• Dokumen

※

Sedangkan CGMI dan GMNI di pihak kiri dengan isu utama anti-kapitalisme,
anti-nekolim, dan anti-fasisme. Sementara bandul kekuasaan semakin bergerak ke
kiri di bawah komando Panglima Besar Revolusi Paduka Jang Mulia (PJM) Bung
Karno, kelompok kanan mendapati kekalahan yang bertubi-tubi hingga memasuki
masa demokrasi terpimpin.
Dekrit Presiden
1959 yang membubarkan Badan Konstituante sebagai jawaban Bung Karno terhadap
upaya parpol Islam yang ingin memasukkan kembali Piagam Djakarta ke dalam
konstitusi baru. Selain itu, pemberontakan PRRI dan Permesta yang merongrong
kekuasaan, dijawab Soekarno dengan membubarkan Masyumi dan GPII (Gerakan Pemuda
Islam Indonesia). HMI yang nota bene merupakan
bagian dari kelompok oposan dapat selamat dari pembersihan PKI dan CGMI.
Padahal sejak
diberlakukannya demokrasi terpimpin, gerakan mahasiswa mengalami ideologisasi
yang juga terjadi pada semua organisasi pergerakan. Organisasi yang sesuai
dengan ideologi negara dapat berkembang, sedangkan organisasi mahasiswa yang
berseberangan dengan ideologi negara terkucilkan atau bahkan dicap kontrev (kontrarevolusi). Pertentangan
semakin tajam hingga menjelang peristiwa Gestok (Gerakan Satu Oktober) 1965, di
mana kekuasan Soekarno mulai goyah. Kelompok yang banyak berasal dari kaum
kanan berkongsi dengan militer mulai mengorganisasi diri untuk menggulingkan
presiden. Pertarungan ini akhirnya dapat dimenangkan dengan tergulingnya
Soekarno berikut nasib gerakan mahasiswa dan partai politik yang mendukung
ideologi Bung Karno.

※

• Data tentang menemukan target yang terlihat
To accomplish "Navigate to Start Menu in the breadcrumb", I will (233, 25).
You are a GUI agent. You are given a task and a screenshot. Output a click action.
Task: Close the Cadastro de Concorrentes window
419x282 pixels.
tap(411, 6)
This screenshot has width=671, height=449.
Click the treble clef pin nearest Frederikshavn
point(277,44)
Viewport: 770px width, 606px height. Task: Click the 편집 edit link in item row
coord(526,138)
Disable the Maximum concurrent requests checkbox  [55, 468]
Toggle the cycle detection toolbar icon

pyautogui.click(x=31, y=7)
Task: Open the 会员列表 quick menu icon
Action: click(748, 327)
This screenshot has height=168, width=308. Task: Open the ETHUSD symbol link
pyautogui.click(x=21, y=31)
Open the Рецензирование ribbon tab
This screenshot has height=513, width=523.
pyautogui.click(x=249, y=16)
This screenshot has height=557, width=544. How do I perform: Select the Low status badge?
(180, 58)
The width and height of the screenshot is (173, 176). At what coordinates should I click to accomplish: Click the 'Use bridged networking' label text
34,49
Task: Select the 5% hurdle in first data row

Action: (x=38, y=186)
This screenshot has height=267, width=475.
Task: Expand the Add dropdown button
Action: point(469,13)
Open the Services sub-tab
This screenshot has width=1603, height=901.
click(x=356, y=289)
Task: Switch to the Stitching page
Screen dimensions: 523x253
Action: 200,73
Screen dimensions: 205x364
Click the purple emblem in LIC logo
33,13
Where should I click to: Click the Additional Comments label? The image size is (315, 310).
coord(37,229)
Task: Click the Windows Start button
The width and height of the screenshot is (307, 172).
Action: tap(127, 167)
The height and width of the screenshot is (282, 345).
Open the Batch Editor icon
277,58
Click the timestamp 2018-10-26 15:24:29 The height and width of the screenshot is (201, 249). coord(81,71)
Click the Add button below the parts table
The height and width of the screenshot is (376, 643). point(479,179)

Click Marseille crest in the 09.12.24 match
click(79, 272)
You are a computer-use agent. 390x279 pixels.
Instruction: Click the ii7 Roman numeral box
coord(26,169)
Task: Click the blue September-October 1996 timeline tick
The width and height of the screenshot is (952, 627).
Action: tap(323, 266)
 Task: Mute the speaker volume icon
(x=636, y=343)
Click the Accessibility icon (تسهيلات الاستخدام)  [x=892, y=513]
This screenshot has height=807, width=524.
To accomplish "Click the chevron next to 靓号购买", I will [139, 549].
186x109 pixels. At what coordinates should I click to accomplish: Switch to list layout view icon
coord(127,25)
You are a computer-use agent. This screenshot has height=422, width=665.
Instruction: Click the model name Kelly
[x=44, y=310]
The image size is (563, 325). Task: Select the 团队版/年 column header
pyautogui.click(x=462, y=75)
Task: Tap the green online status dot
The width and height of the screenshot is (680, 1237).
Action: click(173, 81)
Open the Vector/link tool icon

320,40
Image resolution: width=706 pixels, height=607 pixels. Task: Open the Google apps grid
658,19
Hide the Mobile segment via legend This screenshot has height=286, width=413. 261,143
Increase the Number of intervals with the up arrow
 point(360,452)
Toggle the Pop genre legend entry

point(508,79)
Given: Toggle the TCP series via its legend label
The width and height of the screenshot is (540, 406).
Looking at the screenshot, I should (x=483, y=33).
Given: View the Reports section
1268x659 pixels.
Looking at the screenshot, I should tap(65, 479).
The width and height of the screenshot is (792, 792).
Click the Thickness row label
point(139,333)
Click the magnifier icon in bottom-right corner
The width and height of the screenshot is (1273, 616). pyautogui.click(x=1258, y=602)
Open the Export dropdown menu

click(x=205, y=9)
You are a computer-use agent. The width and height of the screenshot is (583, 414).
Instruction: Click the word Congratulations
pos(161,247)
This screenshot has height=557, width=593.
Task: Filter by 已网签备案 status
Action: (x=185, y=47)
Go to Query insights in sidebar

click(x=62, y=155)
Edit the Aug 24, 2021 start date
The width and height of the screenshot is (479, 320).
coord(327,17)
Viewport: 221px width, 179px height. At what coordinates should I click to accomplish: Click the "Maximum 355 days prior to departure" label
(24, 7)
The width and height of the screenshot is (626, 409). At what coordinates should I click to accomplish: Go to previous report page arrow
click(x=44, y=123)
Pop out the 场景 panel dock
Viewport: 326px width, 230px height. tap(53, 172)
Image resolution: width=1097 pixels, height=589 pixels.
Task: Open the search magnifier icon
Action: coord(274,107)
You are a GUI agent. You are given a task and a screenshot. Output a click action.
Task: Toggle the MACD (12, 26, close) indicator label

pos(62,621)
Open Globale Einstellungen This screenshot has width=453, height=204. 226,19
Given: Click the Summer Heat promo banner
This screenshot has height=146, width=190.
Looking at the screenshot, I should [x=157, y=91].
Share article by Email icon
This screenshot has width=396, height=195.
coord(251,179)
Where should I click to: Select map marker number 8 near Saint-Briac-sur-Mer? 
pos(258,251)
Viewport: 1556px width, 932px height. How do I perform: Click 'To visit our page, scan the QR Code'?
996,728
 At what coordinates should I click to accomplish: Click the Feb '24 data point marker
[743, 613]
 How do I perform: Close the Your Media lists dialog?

※

• Sasaran Tugas
a) Menurut dokumen, organisasi apa saja yang dibubarkan Soekarno untuk menjawab pemberontakan PRRI dan Permesta?
b) Ringkaslah dokumen dalam dua kalimat.
c) Kutiplah dengan tepat seluruh bagian dokumen mulai dari "Dekrit Presiden" ke bawah hingga "PKI dan CGMI.".
Baris-baris data di atas tidak ada hubungannya dengan dokumen.

• Jawaban
a) Masyumi dan GPII (Gerakan Pemuda Islam Indonesia).

b) Ketika kekuasaan di bawah Bung Karno makin bergerak ke kiri pada masa demokrasi terpimpin, kelompok kanan mengalami kekalahan bertubi-tubi, antara lain lewat Dekrit Presiden 1959 yang membubarkan Badan Konstituante serta pembubaran Masyumi dan GPII. Pertentangan kian tajam menjelang Gestok 1965, saat kelompok yang banyak berasal dari kaum kanan berkongsi dengan militer dan akhirnya berhasil menggulingkan Soekarno beserta gerakan mahasiswa dan partai politik pendukung ideologinya.

c)
Dekrit Presiden
1959 yang membubarkan Badan Konstituante sebagai jawaban Bung Karno terhadap
upaya parpol Islam yang ingin memasukkan kembali Piagam Djakarta ke dalam
konstitusi baru. Selain itu, pemberontakan PRRI dan Permesta yang merongrong
kekuasaan, dijawab Soekarno dengan membubarkan Masyumi dan GPII (Gerakan Pemuda
Islam Indonesia). HMI yang nota bene merupakan
bagian dari kelompok oposan dapat selamat dari pembersihan PKI dan CGMI.